Task description » Look through the records that follow. Copy every line containing the word "status".

-------

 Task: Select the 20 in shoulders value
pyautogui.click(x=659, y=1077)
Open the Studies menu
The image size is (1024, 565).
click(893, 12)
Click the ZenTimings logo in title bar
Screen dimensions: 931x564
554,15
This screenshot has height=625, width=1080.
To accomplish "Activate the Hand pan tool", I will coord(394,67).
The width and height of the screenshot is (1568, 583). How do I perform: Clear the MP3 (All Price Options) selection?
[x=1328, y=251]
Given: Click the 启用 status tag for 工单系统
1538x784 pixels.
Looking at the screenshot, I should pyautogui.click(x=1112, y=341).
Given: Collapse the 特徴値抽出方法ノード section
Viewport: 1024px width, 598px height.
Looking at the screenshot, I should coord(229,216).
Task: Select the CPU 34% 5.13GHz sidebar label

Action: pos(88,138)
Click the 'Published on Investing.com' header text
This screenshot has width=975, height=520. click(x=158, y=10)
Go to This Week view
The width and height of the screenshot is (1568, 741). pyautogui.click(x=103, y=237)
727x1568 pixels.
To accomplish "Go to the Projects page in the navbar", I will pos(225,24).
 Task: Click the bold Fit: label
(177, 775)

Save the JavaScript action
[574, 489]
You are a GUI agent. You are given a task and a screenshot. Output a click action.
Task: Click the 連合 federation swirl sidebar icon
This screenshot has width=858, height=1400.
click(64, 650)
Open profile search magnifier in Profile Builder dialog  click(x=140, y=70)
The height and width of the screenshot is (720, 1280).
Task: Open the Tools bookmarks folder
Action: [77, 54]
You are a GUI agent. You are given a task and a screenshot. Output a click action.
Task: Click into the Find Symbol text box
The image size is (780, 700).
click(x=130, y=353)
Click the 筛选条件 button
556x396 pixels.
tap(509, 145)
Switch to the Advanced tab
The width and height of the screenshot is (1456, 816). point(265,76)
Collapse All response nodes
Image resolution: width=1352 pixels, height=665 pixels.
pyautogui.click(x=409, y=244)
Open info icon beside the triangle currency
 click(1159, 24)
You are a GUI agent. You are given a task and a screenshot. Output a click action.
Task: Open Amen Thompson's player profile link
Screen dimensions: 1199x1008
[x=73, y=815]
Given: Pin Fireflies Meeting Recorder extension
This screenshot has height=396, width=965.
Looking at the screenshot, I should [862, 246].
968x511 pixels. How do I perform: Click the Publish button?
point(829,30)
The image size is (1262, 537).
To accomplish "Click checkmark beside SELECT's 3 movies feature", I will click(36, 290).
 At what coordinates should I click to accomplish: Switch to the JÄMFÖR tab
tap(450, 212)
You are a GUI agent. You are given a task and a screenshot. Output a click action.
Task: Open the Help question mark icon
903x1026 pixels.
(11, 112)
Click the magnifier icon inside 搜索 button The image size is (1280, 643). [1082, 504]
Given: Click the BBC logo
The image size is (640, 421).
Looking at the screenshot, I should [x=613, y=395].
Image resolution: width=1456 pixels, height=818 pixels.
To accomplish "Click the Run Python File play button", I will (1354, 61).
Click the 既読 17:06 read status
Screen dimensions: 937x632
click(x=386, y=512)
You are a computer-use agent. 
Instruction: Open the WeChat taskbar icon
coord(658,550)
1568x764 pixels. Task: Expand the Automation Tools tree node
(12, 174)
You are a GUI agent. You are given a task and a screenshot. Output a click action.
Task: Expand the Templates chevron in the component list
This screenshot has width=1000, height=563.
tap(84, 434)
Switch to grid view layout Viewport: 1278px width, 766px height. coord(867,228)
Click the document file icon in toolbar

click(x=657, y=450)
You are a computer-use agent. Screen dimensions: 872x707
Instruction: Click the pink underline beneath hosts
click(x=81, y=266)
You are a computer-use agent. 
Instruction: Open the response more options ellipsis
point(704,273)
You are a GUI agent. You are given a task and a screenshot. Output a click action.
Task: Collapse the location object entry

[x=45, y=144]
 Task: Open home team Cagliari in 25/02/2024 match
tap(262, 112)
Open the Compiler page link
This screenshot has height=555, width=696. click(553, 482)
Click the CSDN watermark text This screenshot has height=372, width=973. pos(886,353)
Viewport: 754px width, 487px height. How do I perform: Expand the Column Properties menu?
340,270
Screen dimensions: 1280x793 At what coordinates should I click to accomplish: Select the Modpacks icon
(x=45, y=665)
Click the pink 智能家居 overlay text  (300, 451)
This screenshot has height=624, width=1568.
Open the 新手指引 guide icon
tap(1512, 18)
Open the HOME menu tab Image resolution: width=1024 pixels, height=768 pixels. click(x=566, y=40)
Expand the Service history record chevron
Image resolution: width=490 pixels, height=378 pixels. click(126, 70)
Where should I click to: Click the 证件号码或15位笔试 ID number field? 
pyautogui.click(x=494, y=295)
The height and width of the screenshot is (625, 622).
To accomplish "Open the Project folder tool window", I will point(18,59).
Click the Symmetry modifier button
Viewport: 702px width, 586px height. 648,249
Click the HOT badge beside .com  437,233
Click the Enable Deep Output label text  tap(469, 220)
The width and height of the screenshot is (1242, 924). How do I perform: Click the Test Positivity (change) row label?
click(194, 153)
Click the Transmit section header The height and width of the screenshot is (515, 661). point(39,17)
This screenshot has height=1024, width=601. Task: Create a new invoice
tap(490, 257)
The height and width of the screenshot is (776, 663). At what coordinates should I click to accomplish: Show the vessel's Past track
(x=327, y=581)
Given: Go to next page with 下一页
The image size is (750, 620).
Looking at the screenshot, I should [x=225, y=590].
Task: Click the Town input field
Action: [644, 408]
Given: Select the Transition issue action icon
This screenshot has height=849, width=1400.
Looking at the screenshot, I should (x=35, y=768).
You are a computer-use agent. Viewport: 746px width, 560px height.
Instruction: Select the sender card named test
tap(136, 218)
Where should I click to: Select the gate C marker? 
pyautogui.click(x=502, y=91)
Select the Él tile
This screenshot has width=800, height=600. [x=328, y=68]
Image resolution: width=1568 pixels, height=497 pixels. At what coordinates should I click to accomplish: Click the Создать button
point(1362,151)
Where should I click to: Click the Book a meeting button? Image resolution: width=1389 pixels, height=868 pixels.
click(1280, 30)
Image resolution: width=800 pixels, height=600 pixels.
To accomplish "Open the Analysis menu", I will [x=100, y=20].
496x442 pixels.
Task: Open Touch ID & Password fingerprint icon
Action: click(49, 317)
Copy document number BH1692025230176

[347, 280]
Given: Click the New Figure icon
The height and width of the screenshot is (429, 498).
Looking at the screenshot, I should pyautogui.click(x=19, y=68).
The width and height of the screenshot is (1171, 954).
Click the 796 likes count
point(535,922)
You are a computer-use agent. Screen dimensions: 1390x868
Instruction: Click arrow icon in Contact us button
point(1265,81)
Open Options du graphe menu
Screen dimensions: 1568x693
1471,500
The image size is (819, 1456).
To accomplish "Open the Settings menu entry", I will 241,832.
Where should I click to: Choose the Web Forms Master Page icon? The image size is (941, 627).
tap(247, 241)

-------

Response to this exercise »
Given: Click the 启用 status tag for 工单系统
Click the 既読 17:06 read status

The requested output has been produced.